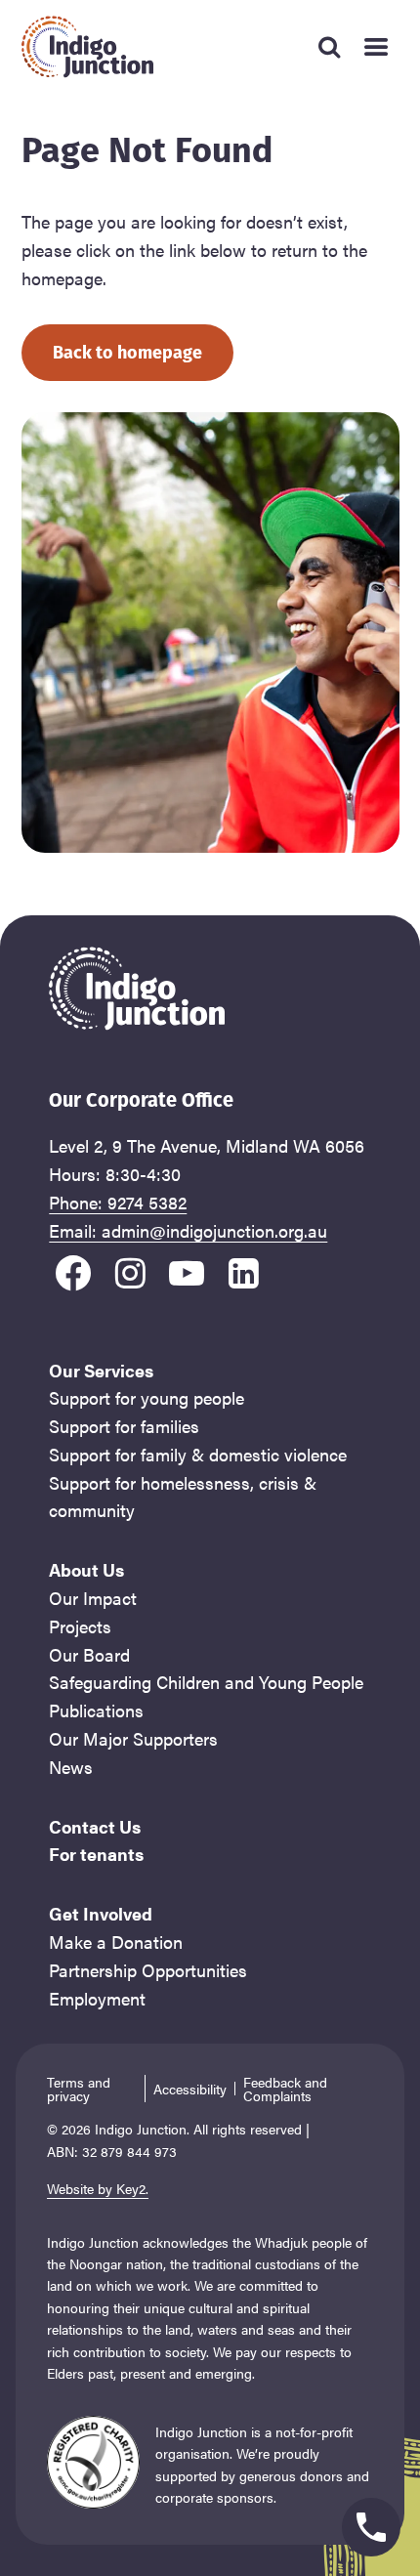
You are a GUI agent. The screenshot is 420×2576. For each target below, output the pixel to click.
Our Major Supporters (133, 1738)
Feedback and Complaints (285, 2088)
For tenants (96, 1853)
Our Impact (93, 1597)
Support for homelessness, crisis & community (182, 1496)
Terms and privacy (78, 2088)
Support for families (124, 1426)
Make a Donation (116, 1941)
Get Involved (100, 1913)
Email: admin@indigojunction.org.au (188, 1230)
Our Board (89, 1654)
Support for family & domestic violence (198, 1454)
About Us (86, 1569)
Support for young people (146, 1397)
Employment (97, 1998)
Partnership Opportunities (148, 1970)
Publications (96, 1710)
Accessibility (190, 2088)
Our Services (101, 1370)
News (71, 1766)
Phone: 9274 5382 (118, 1202)
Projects (80, 1626)
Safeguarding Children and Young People (206, 1681)
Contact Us (95, 1826)
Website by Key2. (97, 2188)
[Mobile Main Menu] (376, 46)
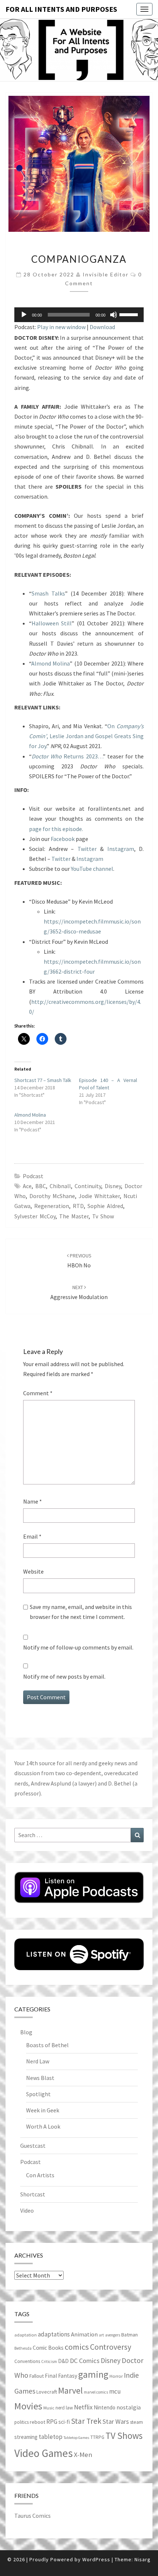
***
__Aim of the exercise__:
What is needed is an exact retyping of the lines from the start of the data through the line with "Support for families (124, 1426)", with both end lines kept and every picture left out.

__Answer to this problem__:
You are a GUI agent. The screenshot is 420×2576. For each target below, output the pixel to click.
Our Major Supporters (133, 1738)
Feedback and Complaints (285, 2088)
For tenants (96, 1853)
Our Impact (93, 1597)
Support for homelessness, crisis & community (182, 1496)
Terms and privacy (78, 2088)
Support for families (124, 1426)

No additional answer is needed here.